Rewrite the items below so that each "Instruction" becomes "Command", leaving everything else unchanged.

■ SUPPLIED MATERIAL ■
=====

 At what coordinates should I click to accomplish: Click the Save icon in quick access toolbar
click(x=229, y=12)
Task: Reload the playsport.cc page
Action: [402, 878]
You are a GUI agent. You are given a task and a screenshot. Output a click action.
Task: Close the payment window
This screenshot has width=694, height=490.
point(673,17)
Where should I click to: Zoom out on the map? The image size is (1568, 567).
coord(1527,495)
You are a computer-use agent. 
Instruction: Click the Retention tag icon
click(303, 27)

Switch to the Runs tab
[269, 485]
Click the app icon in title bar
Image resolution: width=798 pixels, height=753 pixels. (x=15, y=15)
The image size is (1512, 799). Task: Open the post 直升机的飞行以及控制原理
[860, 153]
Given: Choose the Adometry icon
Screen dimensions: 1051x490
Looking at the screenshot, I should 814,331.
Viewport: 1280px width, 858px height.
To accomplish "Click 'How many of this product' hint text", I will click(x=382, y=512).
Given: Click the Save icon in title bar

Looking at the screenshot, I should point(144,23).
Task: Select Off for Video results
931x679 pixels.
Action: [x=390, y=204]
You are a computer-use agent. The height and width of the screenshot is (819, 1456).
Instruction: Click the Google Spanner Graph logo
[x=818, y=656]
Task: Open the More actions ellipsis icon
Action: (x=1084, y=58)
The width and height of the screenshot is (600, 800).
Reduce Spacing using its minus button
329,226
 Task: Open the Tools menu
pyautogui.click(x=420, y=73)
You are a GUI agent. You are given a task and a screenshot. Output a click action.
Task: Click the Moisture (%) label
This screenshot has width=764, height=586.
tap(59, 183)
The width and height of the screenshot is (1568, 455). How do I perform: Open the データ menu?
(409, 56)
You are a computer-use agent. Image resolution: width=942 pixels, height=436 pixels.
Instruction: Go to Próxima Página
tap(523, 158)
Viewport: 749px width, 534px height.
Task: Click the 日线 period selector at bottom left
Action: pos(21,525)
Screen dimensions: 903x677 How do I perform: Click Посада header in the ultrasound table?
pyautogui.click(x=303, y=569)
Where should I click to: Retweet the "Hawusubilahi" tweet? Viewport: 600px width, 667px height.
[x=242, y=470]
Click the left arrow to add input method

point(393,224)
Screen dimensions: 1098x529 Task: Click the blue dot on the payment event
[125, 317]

=====

■ TASK ANSWER ■
 At what coordinates should I click to accomplish: Click the Save icon in quick access toolbar
click(x=229, y=12)
Task: Reload the playsport.cc page
Action: [402, 878]
You are a GUI agent. You are given a task and a screenshot. Output a click action.
Task: Close the payment window
This screenshot has width=694, height=490.
point(673,17)
Where should I click to: Zoom out on the map? The image size is (1568, 567).
coord(1527,495)
You are a computer-use agent. 
Command: Click the Retention tag icon
click(303, 27)

Switch to the Runs tab
[269, 485]
Click the app icon in title bar
Image resolution: width=798 pixels, height=753 pixels. (x=15, y=15)
The image size is (1512, 799). Task: Open the post 直升机的飞行以及控制原理
[860, 153]
Given: Choose the Adometry icon
Screen dimensions: 1051x490
Looking at the screenshot, I should 814,331.
Viewport: 1280px width, 858px height.
To accomplish "Click 'How many of this product' hint text", I will click(x=382, y=512).
Given: Click the Save icon in title bar

Looking at the screenshot, I should point(144,23).
Task: Select Off for Video results
931x679 pixels.
Action: [x=390, y=204]
You are a computer-use agent. The height and width of the screenshot is (819, 1456).
Command: Click the Google Spanner Graph logo
[x=818, y=656]
Task: Open the More actions ellipsis icon
Action: (x=1084, y=58)
The width and height of the screenshot is (600, 800).
Reduce Spacing using its minus button
329,226
 Task: Open the Tools menu
pyautogui.click(x=420, y=73)
You are a GUI agent. You are given a task and a screenshot. Output a click action.
Task: Click the Moisture (%) label
This screenshot has width=764, height=586.
tap(59, 183)
The width and height of the screenshot is (1568, 455). How do I perform: Open the データ menu?
(409, 56)
You are a computer-use agent. Image resolution: width=942 pixels, height=436 pixels.
Command: Go to Próxima Página
tap(523, 158)
Viewport: 749px width, 534px height.
Task: Click the 日线 period selector at bottom left
Action: pos(21,525)
Screen dimensions: 903x677 How do I perform: Click Посада header in the ultrasound table?
pyautogui.click(x=303, y=569)
Where should I click to: Retweet the "Hawusubilahi" tweet? Viewport: 600px width, 667px height.
[x=242, y=470]
Click the left arrow to add input method

point(393,224)
Screen dimensions: 1098x529 Task: Click the blue dot on the payment event
[125, 317]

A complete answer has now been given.